Angie Matthis, executive director of the Greater Waterbury Health Partnership (GWHP), is working at the most macro level. GWHP, of which the Foundation is a founding partner, acts as the connective tissue between hospitals, community health centers, government health agencies, philanthropic organizations and healthcare nonprofits in the Greater Waterbury region. Its goal is better coordination between these different entities, but its mandate is to do so in a culturally sensitive way that is centered on equity.

“We’re not experts in racial justice and equity,” Matthis says. “We may not have the right lived experiences on our staff. But that’s why we’re partnering with a group such as Waterbury Bridge to Success. That organization is led by Black women and has a diverse team. We can leverage and compliment each other.”

Working at the clinical level, Dr. Becky Eleck Bruce, medical director of Wheeler’s community health centers, echoes the need for a holistic, community-based approach. Eleck Bruce, who is a trustee of the Foundation and chairs its Health and Environmental Justice grant committee, was fortunate to receive racial equity training at the University of Connecticut medical school. But early in her residency, she noticed how the focus turned technical.

“Instead of talking about medicine in an integrated way suddenly we’re more concerned with how to correct an electrolyte imbalance,” she says. “It’s all about what’s going to be on the board exam. But once you’re in practice you start to see how patients struggle.
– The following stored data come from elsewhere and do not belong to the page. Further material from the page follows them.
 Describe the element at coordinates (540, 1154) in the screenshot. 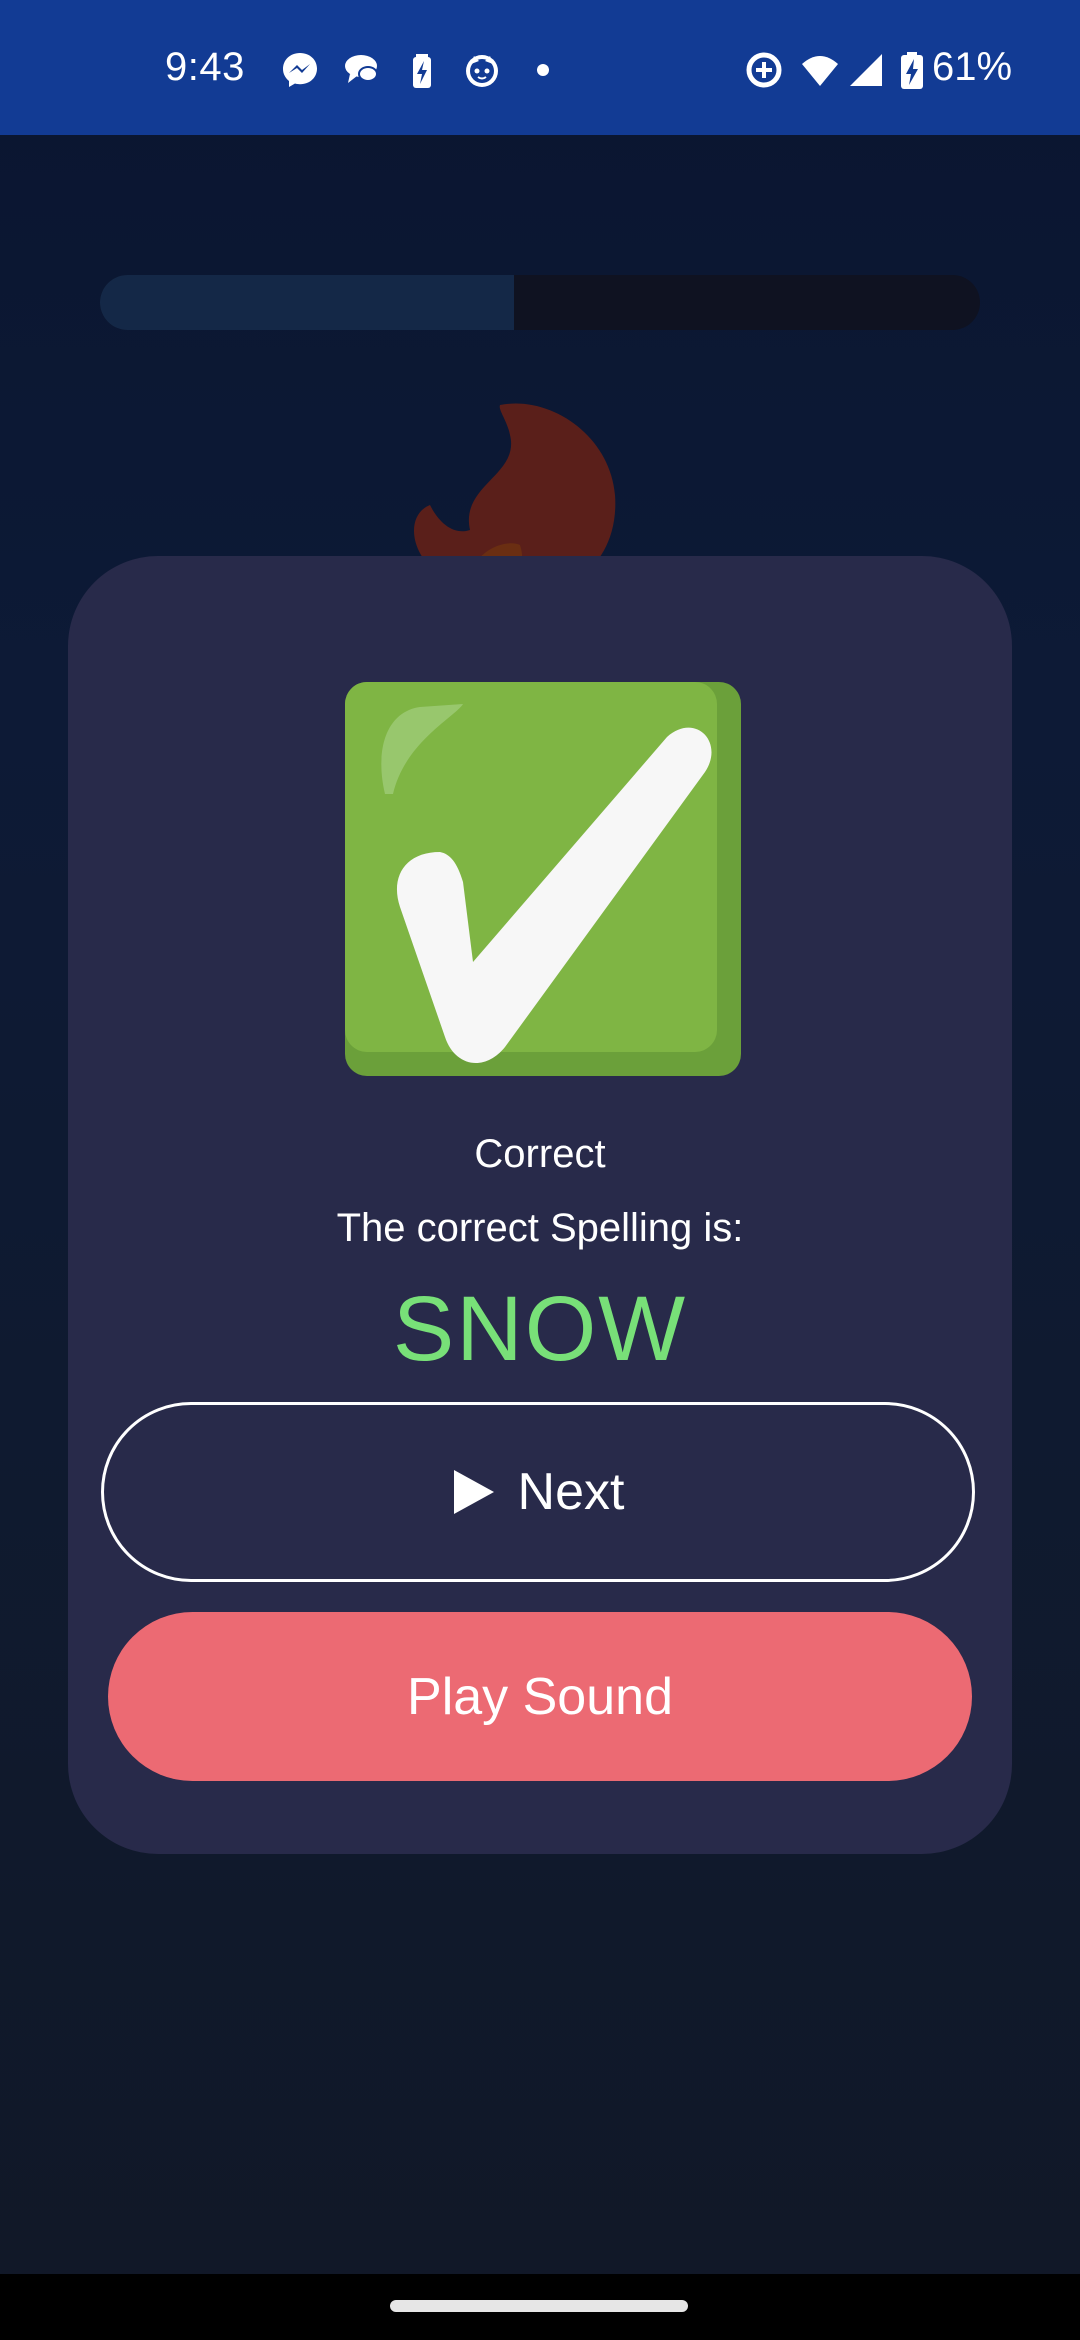

I see `result-title: Correct` at that location.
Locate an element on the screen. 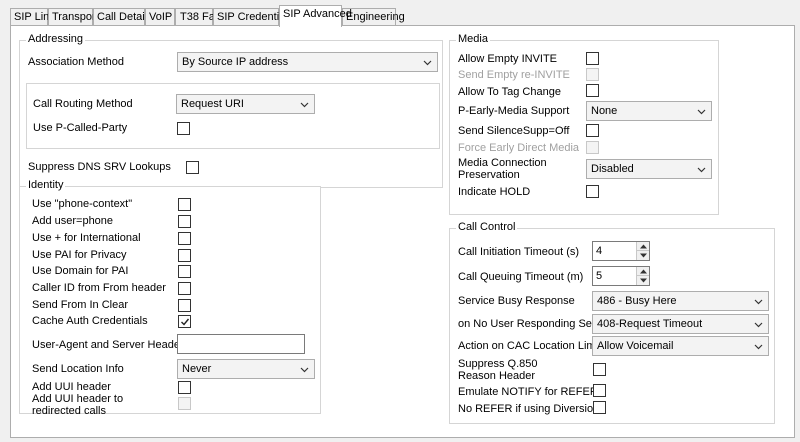  use-domain-pai-checkbox is located at coordinates (184, 272).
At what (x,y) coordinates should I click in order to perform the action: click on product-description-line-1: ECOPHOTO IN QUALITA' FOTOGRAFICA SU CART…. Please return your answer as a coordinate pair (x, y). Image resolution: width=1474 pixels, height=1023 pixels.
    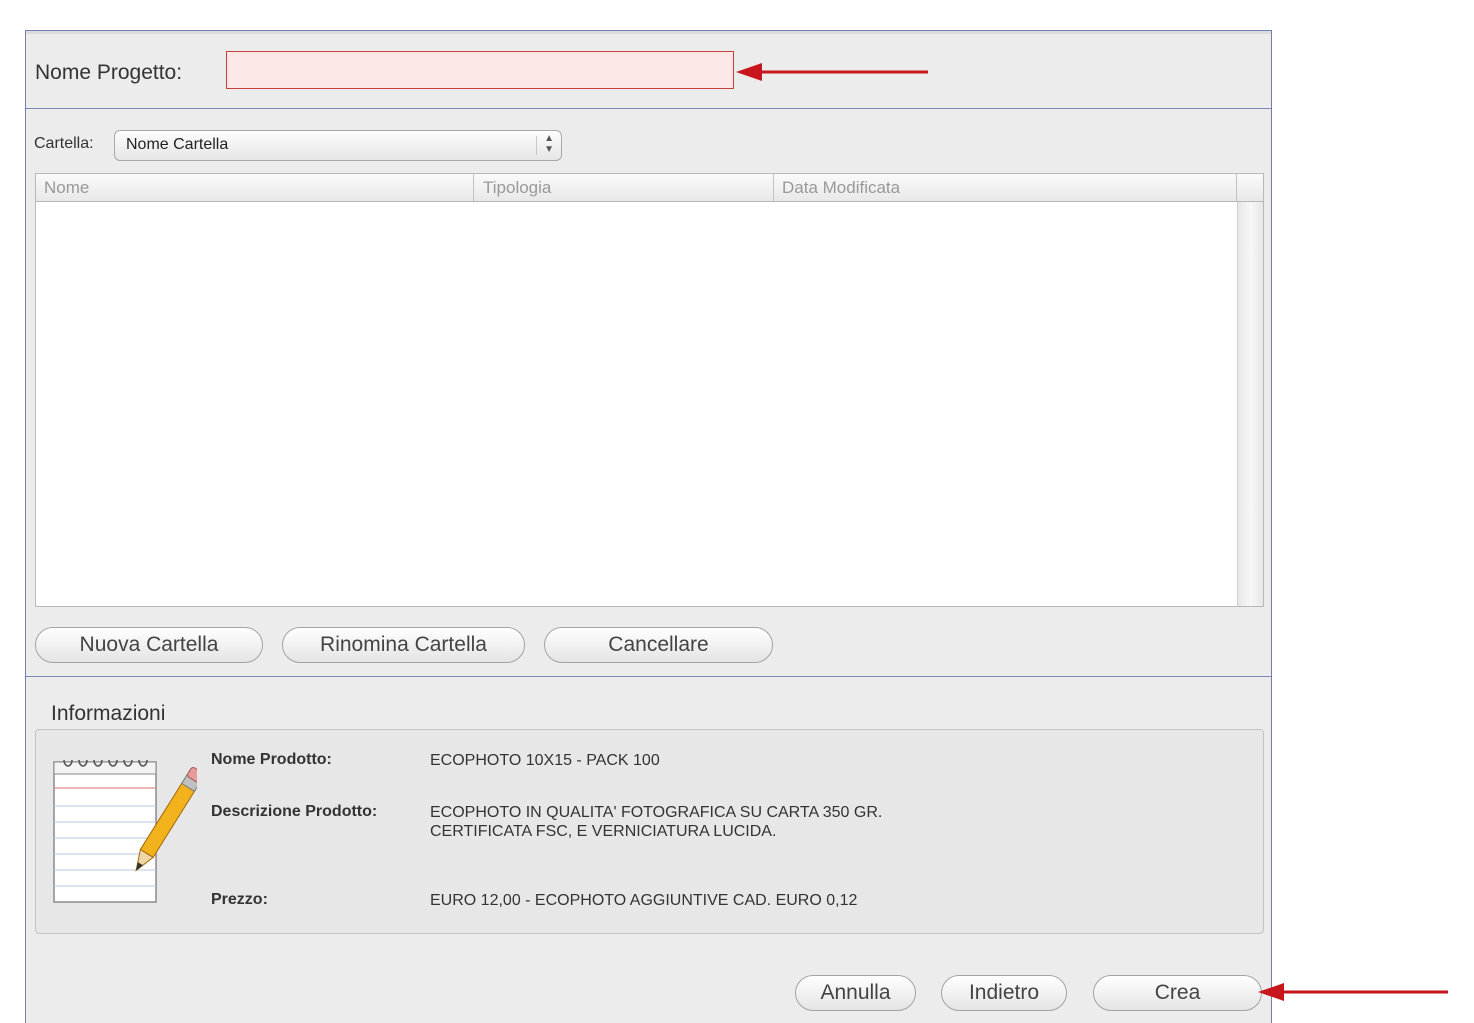
    Looking at the image, I should click on (656, 812).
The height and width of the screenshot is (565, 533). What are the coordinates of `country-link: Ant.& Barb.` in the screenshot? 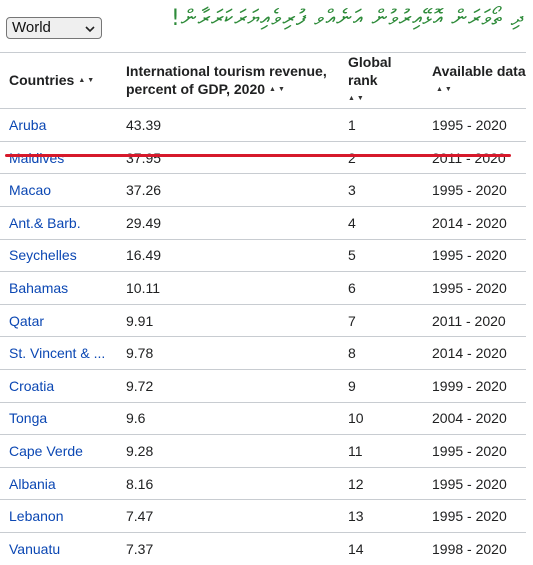 It's located at (45, 223).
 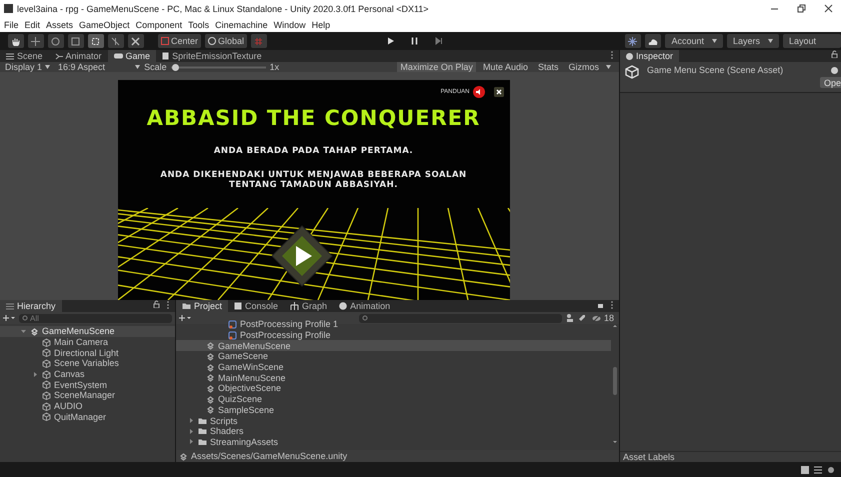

If you’re fighting every day to take care of your family it’s hard to think about caring for yourself.”

Eleck Bruce says that the blind spots and biases of the medical establishment make organizations like Madre Latina even more essential. “One of the things I’ve learned by being on this committee is that the community-based organizations make the dollars travel farther,” she says. “Larger organizations have bigger donor pools and more resources, but the impact of Madre Latina just blows my mind.”

The power of grassroots change extends to individuals as well. Liz Bullard is a Waterbury resident, community activist, and secretary of the East End Community Club. Working with a grant from the Foundation, Bullard is building a community garden near her home in District 5. She hopes fresh food will help address the neighborhood’s status as a food desert. Bullard also notes that for a lot of people in communities of color there’s a tragic absence of safe, community-oriented places to congregate.

“People in the community have great ideas,” she says. “But they don’t have resources to realize their vision.”

Bullard tells the story of how she identified a patch of land that would be perfect for a community garden, only to learn that the Waterbury Department of Transportation wanted to sell it for $20,000. What happened next was a familiar story of bureaucracy, red tape, and good old-fashioned inertia. But through the support of community leaders, her state representative, and the Foundation, Bullard was able to secure the spot.

“Getting people excited is the easy part,” she says. “The learning experience was in making it happen, in making it official.” Now Bullard is just waiting for the weather to improve so she and her fellow community gardeners can get started. Eventually, she hopes to create a space both for growing healthy food and for getting people outside and active. Bullard knows that addressing health disparities is a big undertaking, but shows how individual people can make a difference.

“I just want to get some dirt and make things grow,” she says.